• Chipotle, the famous Mexican Grill, now requires 10% of its executives' compensation to be linked to the completion of its annual diversity and environmental sustainability goals.
  • Laurie Schalow, its corporate affairs chief, and food safety officer, explains that this initiative is to respond to investor feedback.
  • McDonald's and Starbucks also set their targets to uphold a more inclusive and environment-friendly working environment.

The famous Mexican Grill, Chipotle, said Thursday that the compensation of its executives is now linked to accomplishing the company's goals on diversity and environmental sustainability. 10% of the annual incentives of their executives are tied to the steps taken toward achieving its annual organizational goals.

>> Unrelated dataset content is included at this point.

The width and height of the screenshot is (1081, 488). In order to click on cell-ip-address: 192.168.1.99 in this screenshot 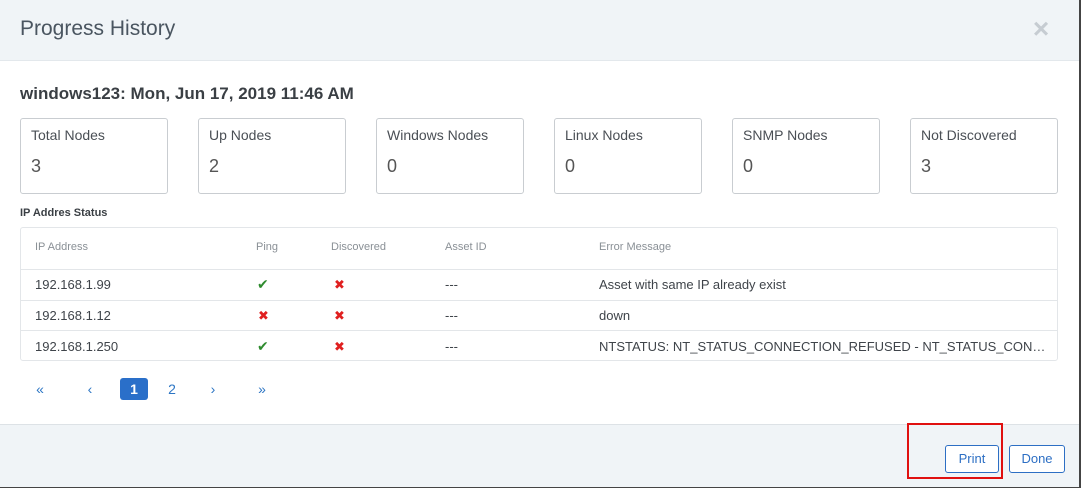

One of those targets set by the company is to increase the pounds of organic, local or regeneratively grown or raised food from the previous year. Chipotle, last year alone, hit 31 million pounds of local produce and is aiming to raise it to 37 million pounds by the end of 2021.

The chain is also planning to publish its carbon footprint at the year-end, including all indirect emissions along its value chain, faster than its prior expected publication date of 2025. 

"It’s very important for us to be transparent and to be held accountable. We can say a lot of words, but we want to make sure that we have the actions to back it up,” said Laurie Schalow, the corporate affairs chief and food safety officer, who leads sustainability and environmental, social, and governance (ESG) reporting.

Chipotle also seeks to uphold both racial and gender pay equity. They continue to do so by promoting more women and people of color above the restaurant level. Online courses that teach corporate soft skills are also provided at the company's training academy to help all employees of different backgrounds to climb the corporate ladder. 

The taco chain is not the first in the fast-food industry to implement these new changes in their business framework.  Starbucks last year pledged to have 30% of its corporate workforce identify as a minority by 2025. This initiative comes from their commitment to diversity, which includes mentorship and outreach programs in partnership with United Way, an international network of local nonprofit fundraising organizations. More importantly, the coffee chain also linked executive compensation to inclusivity and diversity like that of Chipotle. 

On the other hand,  McDonald's in February has announced its targets in 2025 to include historically underrepresented groups as at least 35% of its senior-director and higher leadership roles. The company also aims to push women's representation in its top ranks to at least 45%, a massive 8% increase from 2020. For its compensation, the bonuses of its executives will be based on human-capital metrics starting this 2021.

All of these efforts towards sustainability and inclusion are very much urged by individual investors and large asset managers like BlackRock that have continued to choose stocks with strong plans for environmental, social and corporate leadership changes. 

“I think the increased focus on performance around ESG and investor feedback was definitely behind our decision to go public with this,” Schalow supported.

This humane characteristic of companies has become increasingly attractive throughout the years hence, the shares of various sustainable brands, specifically Chipotle, have soared 91% in the last 12 months. The chain has been enjoying a market value of $39.6 billion.